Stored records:
-- Opening Marker --
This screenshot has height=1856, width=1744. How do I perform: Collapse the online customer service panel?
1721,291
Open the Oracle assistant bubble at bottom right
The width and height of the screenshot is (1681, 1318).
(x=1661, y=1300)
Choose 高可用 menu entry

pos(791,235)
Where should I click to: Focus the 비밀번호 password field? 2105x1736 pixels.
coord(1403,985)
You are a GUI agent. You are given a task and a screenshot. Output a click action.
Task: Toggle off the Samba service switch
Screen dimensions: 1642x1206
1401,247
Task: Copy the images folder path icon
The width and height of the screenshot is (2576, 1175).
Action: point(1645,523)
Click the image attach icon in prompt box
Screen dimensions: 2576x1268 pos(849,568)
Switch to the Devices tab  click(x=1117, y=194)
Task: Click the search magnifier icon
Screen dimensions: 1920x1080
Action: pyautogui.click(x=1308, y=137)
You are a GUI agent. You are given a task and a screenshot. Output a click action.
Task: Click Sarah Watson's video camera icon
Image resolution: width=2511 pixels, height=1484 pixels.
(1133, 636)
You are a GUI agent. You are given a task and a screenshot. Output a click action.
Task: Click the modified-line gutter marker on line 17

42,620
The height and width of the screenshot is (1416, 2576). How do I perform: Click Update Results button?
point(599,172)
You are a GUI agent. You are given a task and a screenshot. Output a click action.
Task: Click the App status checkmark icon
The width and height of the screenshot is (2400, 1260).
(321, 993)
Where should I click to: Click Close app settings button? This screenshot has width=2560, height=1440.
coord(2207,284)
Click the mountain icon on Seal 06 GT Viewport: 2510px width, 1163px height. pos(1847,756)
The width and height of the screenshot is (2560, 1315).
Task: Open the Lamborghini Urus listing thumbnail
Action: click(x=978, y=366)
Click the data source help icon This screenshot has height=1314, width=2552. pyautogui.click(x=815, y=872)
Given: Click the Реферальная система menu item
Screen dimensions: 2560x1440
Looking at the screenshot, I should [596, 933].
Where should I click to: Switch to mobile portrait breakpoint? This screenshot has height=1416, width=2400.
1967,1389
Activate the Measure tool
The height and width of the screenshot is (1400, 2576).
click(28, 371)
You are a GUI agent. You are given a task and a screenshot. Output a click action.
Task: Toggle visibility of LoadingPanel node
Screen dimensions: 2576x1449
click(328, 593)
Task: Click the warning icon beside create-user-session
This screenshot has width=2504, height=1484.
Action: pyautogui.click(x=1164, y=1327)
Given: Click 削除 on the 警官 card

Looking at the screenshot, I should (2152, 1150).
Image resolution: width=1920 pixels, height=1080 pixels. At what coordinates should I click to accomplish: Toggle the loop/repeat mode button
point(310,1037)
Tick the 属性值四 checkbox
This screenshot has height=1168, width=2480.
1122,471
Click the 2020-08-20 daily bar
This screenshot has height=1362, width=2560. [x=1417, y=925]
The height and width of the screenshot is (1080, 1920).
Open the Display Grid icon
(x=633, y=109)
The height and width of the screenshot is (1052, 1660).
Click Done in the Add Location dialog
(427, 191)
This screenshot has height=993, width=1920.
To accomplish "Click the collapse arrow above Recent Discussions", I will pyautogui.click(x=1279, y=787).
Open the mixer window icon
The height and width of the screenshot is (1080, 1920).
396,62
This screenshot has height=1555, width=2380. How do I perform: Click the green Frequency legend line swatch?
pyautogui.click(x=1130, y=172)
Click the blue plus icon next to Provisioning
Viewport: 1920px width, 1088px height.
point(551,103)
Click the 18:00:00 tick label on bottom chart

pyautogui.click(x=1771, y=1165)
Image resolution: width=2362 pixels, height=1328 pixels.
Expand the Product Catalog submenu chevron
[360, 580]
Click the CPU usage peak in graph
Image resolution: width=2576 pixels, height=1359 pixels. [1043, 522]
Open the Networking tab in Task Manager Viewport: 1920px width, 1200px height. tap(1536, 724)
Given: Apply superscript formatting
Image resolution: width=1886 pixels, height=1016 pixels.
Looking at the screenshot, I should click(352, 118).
-- Closing Marker --
PROBLEM STATEMENT — Nothing but the lines from the start of the data above through the line with "Task: Click Sarah Watson's video camera icon" should appear in your answer, copied exactly.

TASK SOLUTION —
This screenshot has height=1856, width=1744. How do I perform: Collapse the online customer service panel?
1721,291
Open the Oracle assistant bubble at bottom right
The width and height of the screenshot is (1681, 1318).
(x=1661, y=1300)
Choose 高可用 menu entry

pos(791,235)
Where should I click to: Focus the 비밀번호 password field? 2105x1736 pixels.
coord(1403,985)
You are a GUI agent. You are given a task and a screenshot. Output a click action.
Task: Toggle off the Samba service switch
Screen dimensions: 1642x1206
1401,247
Task: Copy the images folder path icon
The width and height of the screenshot is (2576, 1175).
Action: point(1645,523)
Click the image attach icon in prompt box
Screen dimensions: 2576x1268 pos(849,568)
Switch to the Devices tab  click(x=1117, y=194)
Task: Click the search magnifier icon
Screen dimensions: 1920x1080
Action: pyautogui.click(x=1308, y=137)
You are a GUI agent. You are given a task and a screenshot. Output a click action.
Task: Click Sarah Watson's video camera icon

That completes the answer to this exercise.